When the Sixteenth of Iyar, the day on which the Omer meal offering was made in the Temple, fell on Shabbos, the barley required for producing the flour was cut on that holy day because the Torah ordered that the Shabbos prohibition against reaping be set aside in order to enable the offering. In deference to the Shabbos, ruled Rabbi Yishmoel, only three seah measures of barley were cut to produce the flour instead of the five cut on a weekday in order to have more raw material to produce a more refined flour.

What will Rabbi Yishmoel rule in the following case? A man is deathly ill and two figs can save his life. The Shabbos prohibition against picking fruit from a tree is certainly put aside for saving a life. But the only figs available are: 1) two separate figs each on its own stem, requiring two acts of removing fruit from the tree; and b) three figs growing from one stem and requiring only one act of picking from the tree.

Will Rabbi Yishmoel's rule of minimizing the amount of grain to be cut compel us here also opting for picking the two figs required so as not to pick an extra one?

The Talmud's resolution is that you certainly will pick the one stem with the three figs, for in that fashion you minimize the acts of removing fruit. Picking the two separate stems only increases the number of normally prohibited acts, unlike the Omer situation in which less barley harvested results in less acts of creative work.

Menachos 63-64

Sign Language

During the Hasmonean dynasty in the Second Temple Era a civil are raged between two brothers, Hierkonys and Austobalus, over who should rule the nation. The forces of Hierkonys which laid siege to Jerusalem where Aristobalus was entrenched destroyed all the grain fields around the city. When barley was needed for the Omer meal offering on Pesach and wheat for the two loaves offering on Shavuos the Sages issued a call to the general community for help in locating some fields whose produce was still intact.

In both cases a mute answered the call and communicated, in sign language, the location of a surviving field. Mordechai, of Purim fame, was still alive and it was he who deciphered their cryptic messages with his great wisdom and directed the sages to the distant sites.

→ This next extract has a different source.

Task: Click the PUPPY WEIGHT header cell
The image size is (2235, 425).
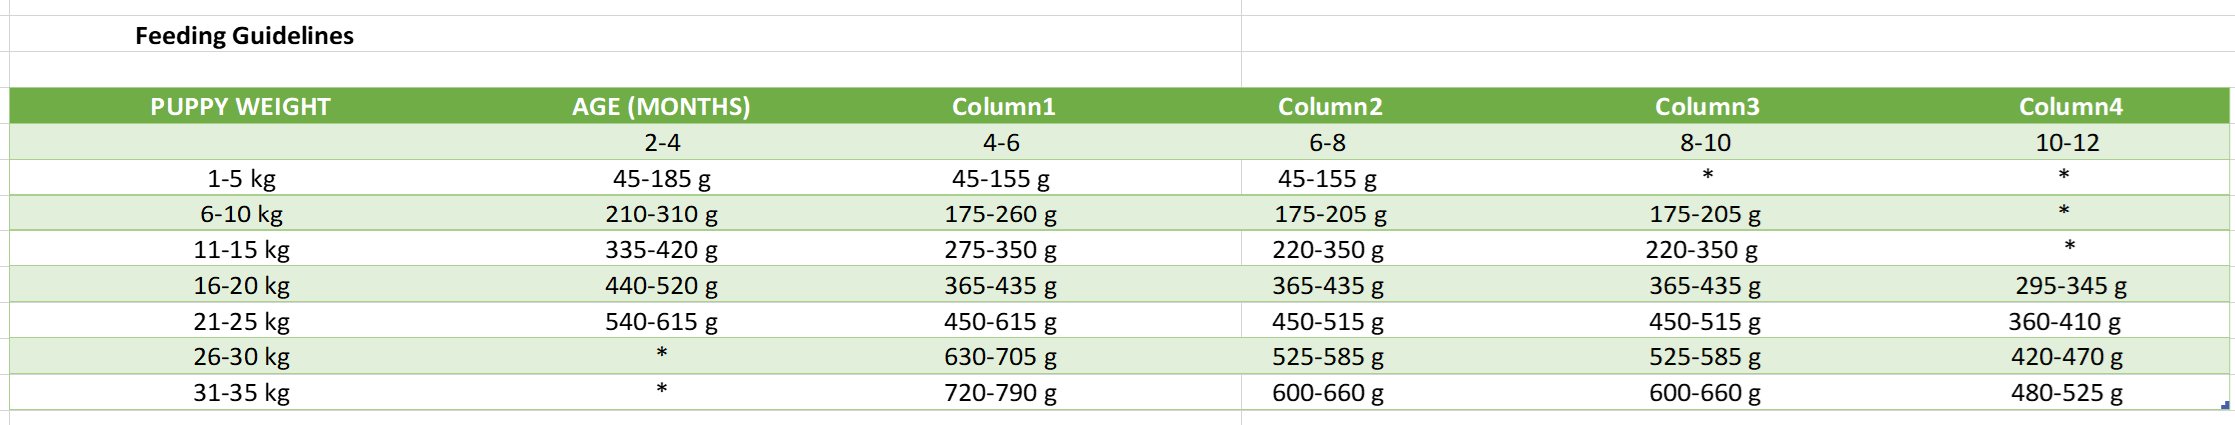Action: (240, 107)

The reason for the destruction of the crops, explains Maharsha, was to prevent those inside the city from performing the Temple service, just as they also prevented them from offering a lamb as the daily sacrifice by substituting a pig for the animal customarily provided. Loyalists therefore concealed the crops from the enemy in two remote fields whose very names indicated the element of concealment. The only ones in the city whom they could trust with this secret were individuals incapable of speech. It was these mutes who eventually revealed the hiding paces knows only to them and enabled the sacred service to continue in the Temple.